In 2011 the opposition parties found the Conservatives in contempt of Parliament for refusing to reveal information about the costs of the F-35 program. Harper campaigned on wounded pride at the effrontery of his foes, won the election, admitted the costs of the F-35 were a horror show, scrapped the purchase, started over from zero, and will announce the new choice for a next-generation fighter purchase . . . well, maybe after the next election.

It’s getting to the point where half the fun of re-electing the Conservatives is watching them admit truths they steadfastly denied before the election. Admittedly, some voters may prefer other sources for their fun.

This year the pre-election crashing and banging includes a few paragraphs in the budget implementation bill that are designed to make things legal, in the past, that were illegal when they happened. The RCMP destroyed records from the long-gun registry after a citizen asked for the records under the Access to Information Act. The citizen had a right to the records. The information commissioner wrote to the government and warned it of its legal obligation not to destroy the records. The RCMP destroyed the records. That was against the law. Now the government wants to change the law. Not for the future, but for the past. And it’s tucked this bit of time travel into a budget bill.

One suspects—one is pretty sure—the Supreme Court, composed mostly of Harper appointees, will make short work of this nonsense, sometime after the next election.

There’s more. On a Friday afternoon (the quasi-official moment in the week reserved for things the government hopes you won’t notice), Environment Minister Leona Aglukkaq revealed Canada’s new carbon emission targets for 2030. Having to update these targets every few years is an unfortunate byproduct of the Conservatives’ longevity in office. In 2009 at the Copenhagen climate summit, the Conservatives promised a 17 per cent reduction from 2005 levels by 2020. Now they’re promising a 30 per cent cut from 2005 levels by 2030.

And how’s it going? “In 2012, we concluded that the federal regulatory approach was unlikely to meet the 2020 Copenhagen target,” Julie Gelfand, the federal government’s own commissioner of the environment, wrote last autumn. “Two years later, the evidence is stronger that the target will be missed.” The Harper government did not contest her findings.

Canada will miss the target Harper set for 2020 by a mile. Now it is setting more ambitious targets for 2030. How ambitious? Simon Donner at the University of British Columbia says that cutting transport emissions by half, freezing growth in the oil sands, eliminating coal power and halting all new building construction would, together, still not be enough to meet the target.

In other words, you can’t get there from here.
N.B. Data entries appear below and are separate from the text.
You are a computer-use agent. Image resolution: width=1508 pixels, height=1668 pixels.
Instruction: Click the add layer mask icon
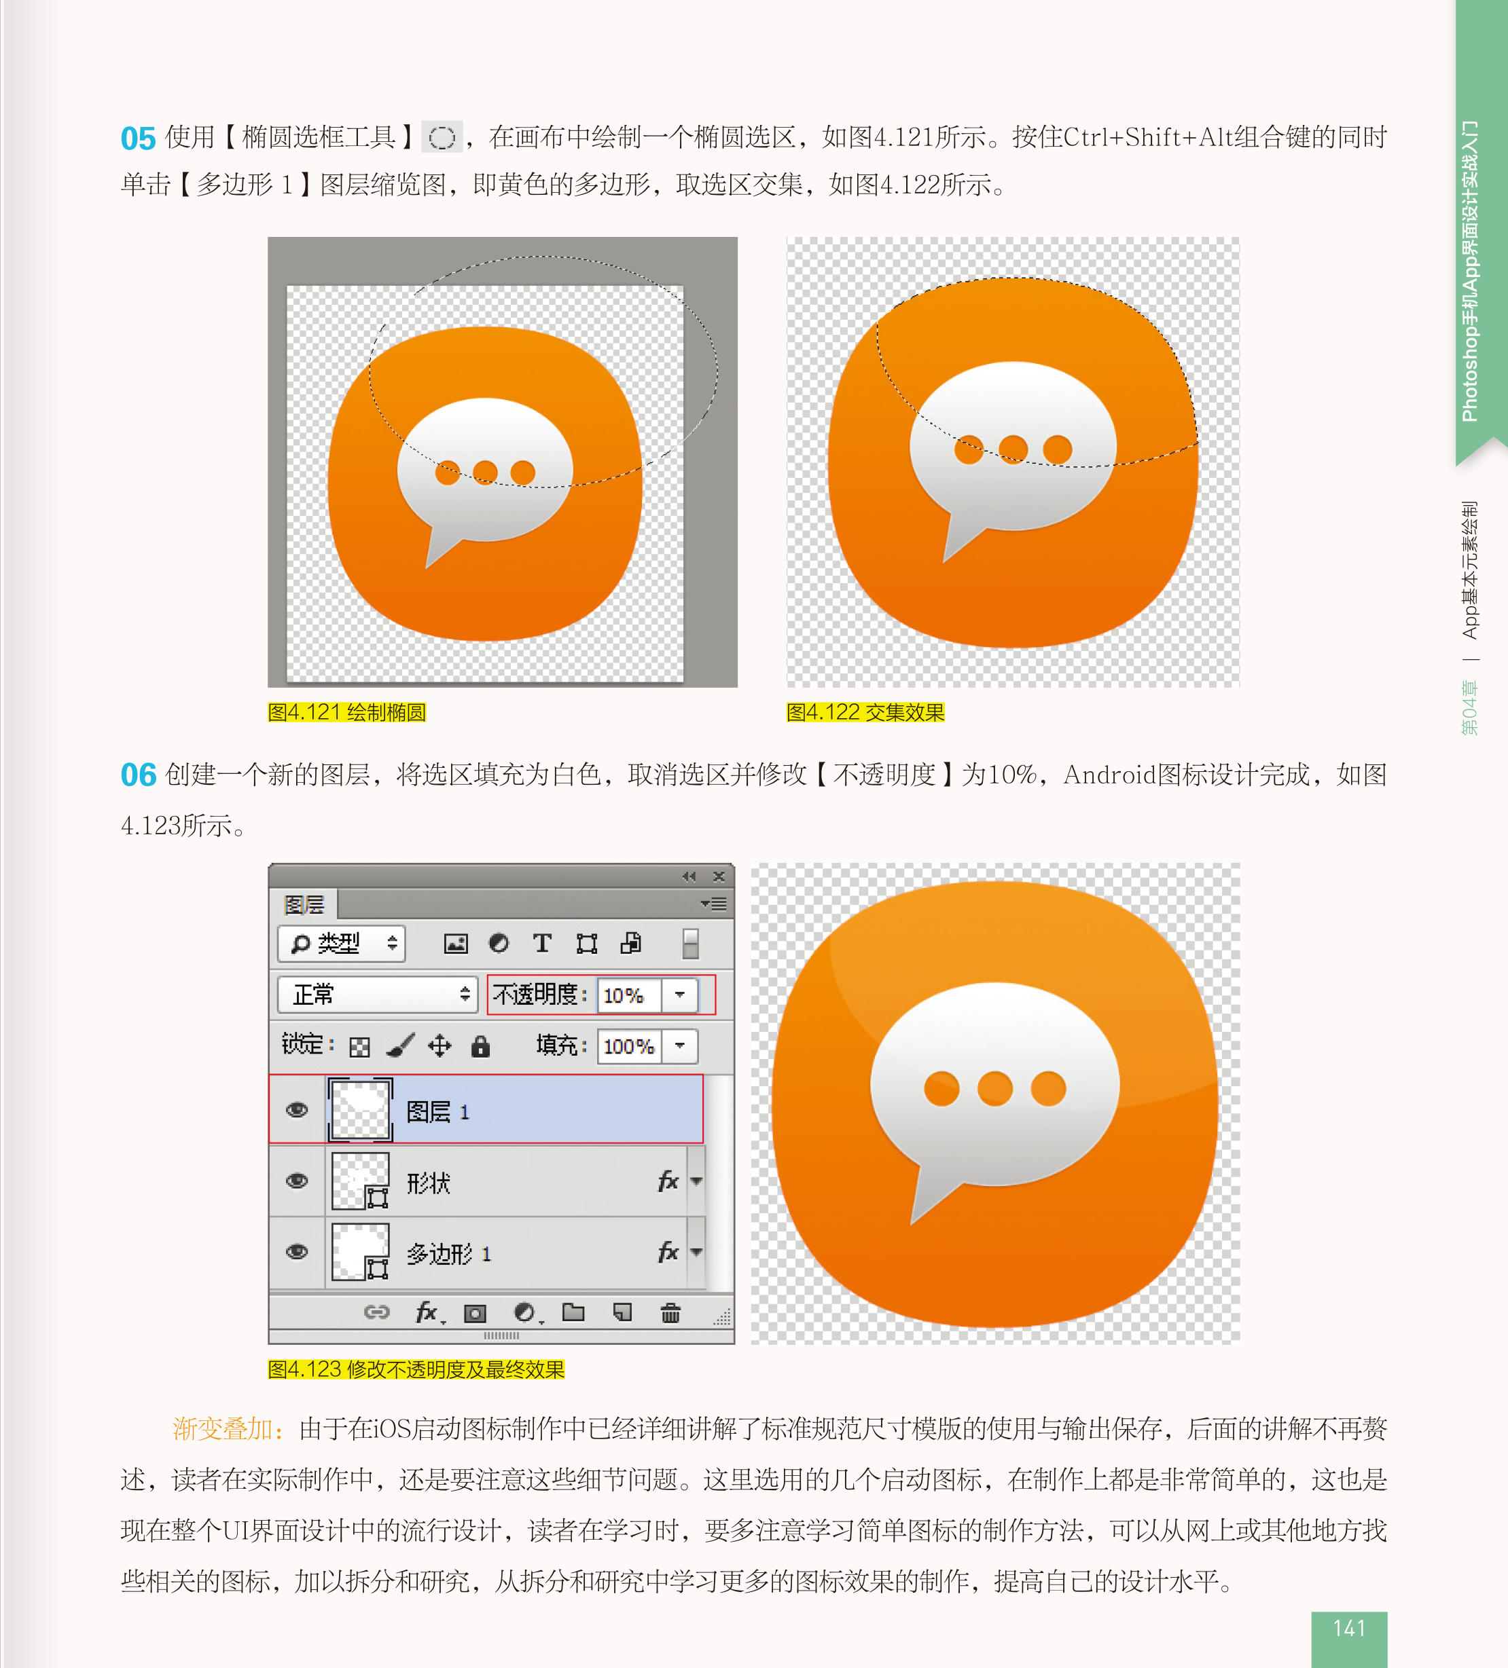[x=475, y=1313]
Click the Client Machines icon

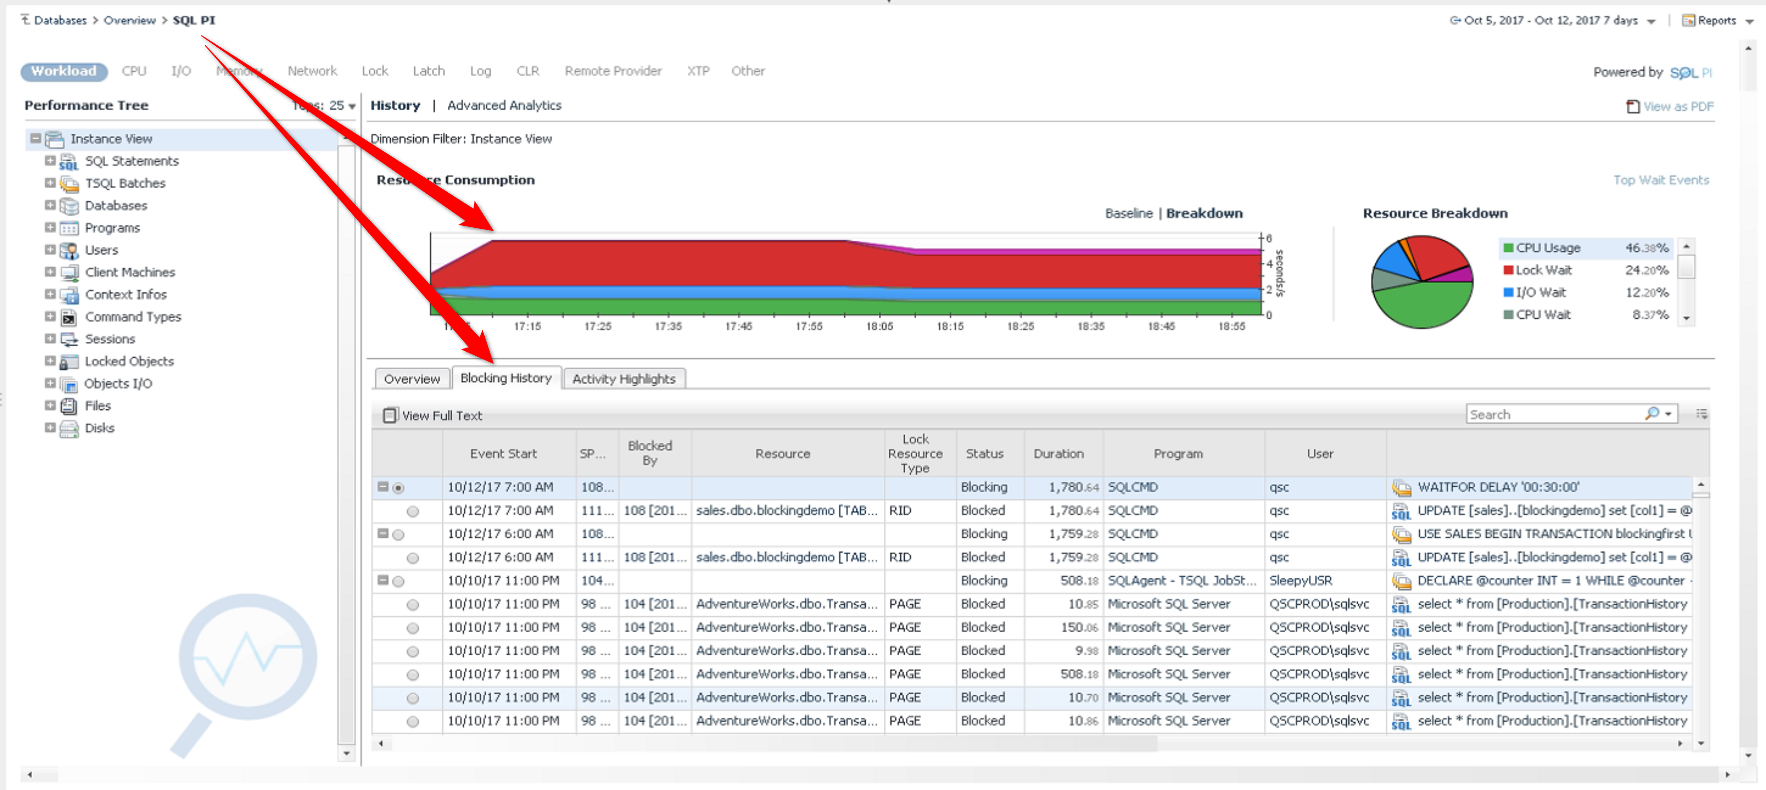coord(69,273)
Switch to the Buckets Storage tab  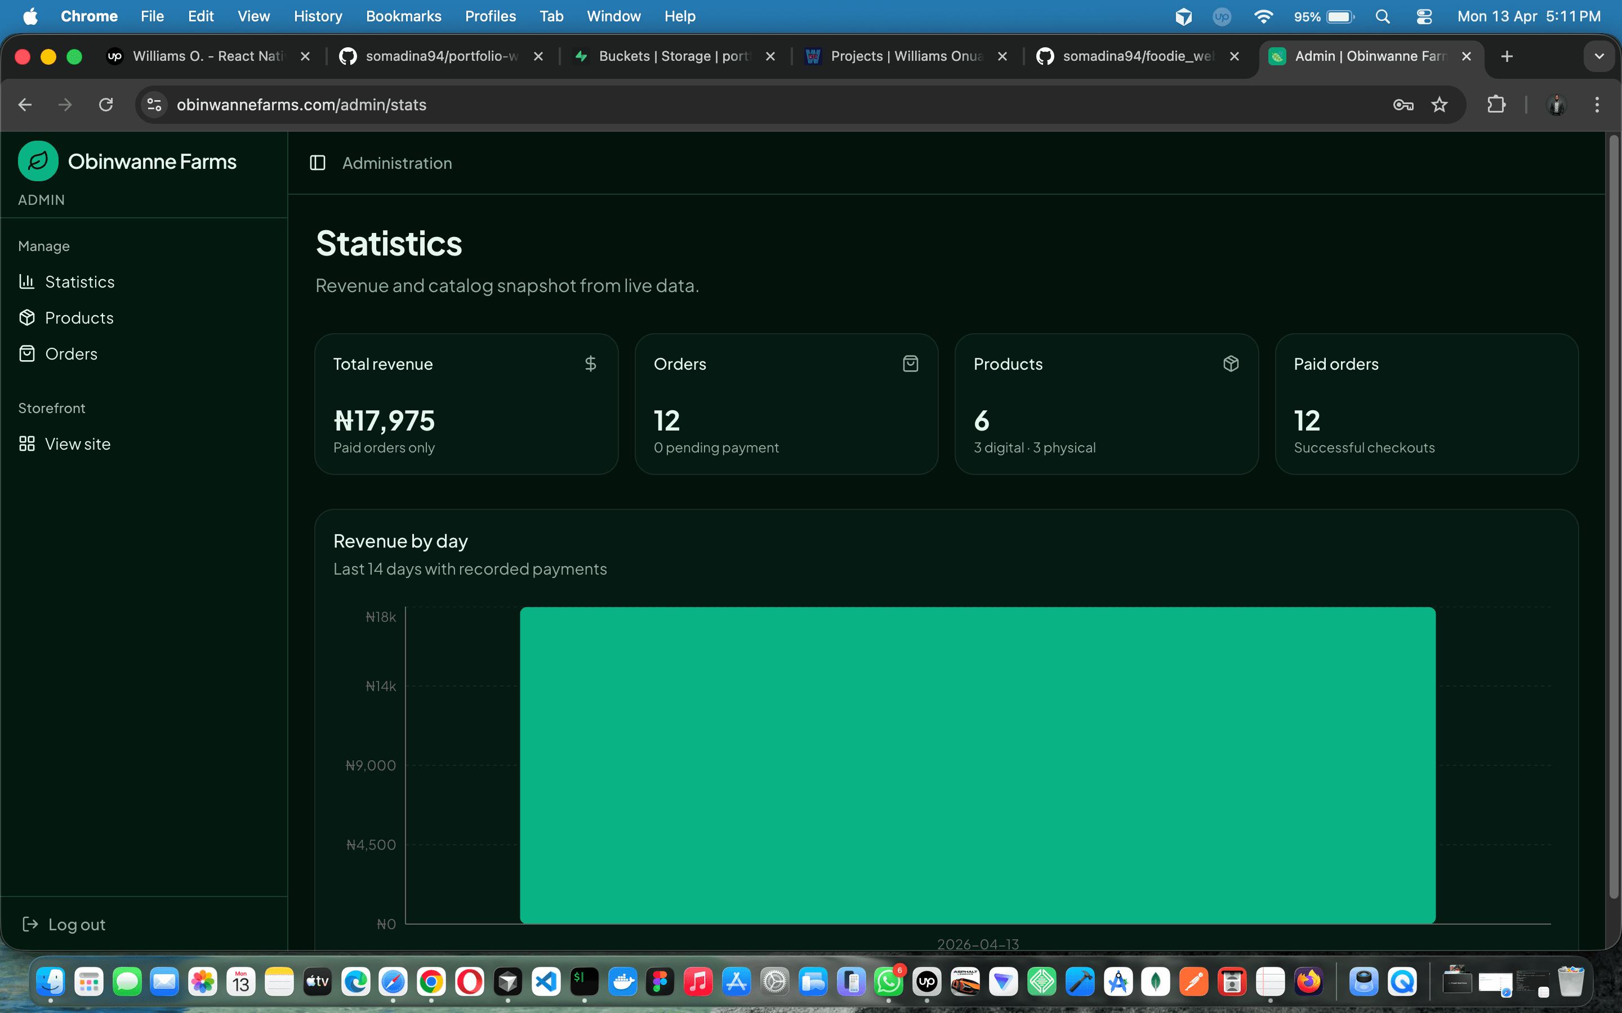[672, 56]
I’m not sure who the target voter for Harper’s new emissions targets could be. Environmentalists know his latest targets are worth no more than his last, and that he will not lift a finger to meet them. People who think the very notion of climate change is a socialist fraud might wish for a prime minister who would say out loud that he agrees with them. This Prime Minister, who vaunts his straight talk on other issues, has none to offer on this issue. Maybe there’s a niche market in voters who care passionately about the environment but will believe anything the government tells them. Won’t they be surprised after the election!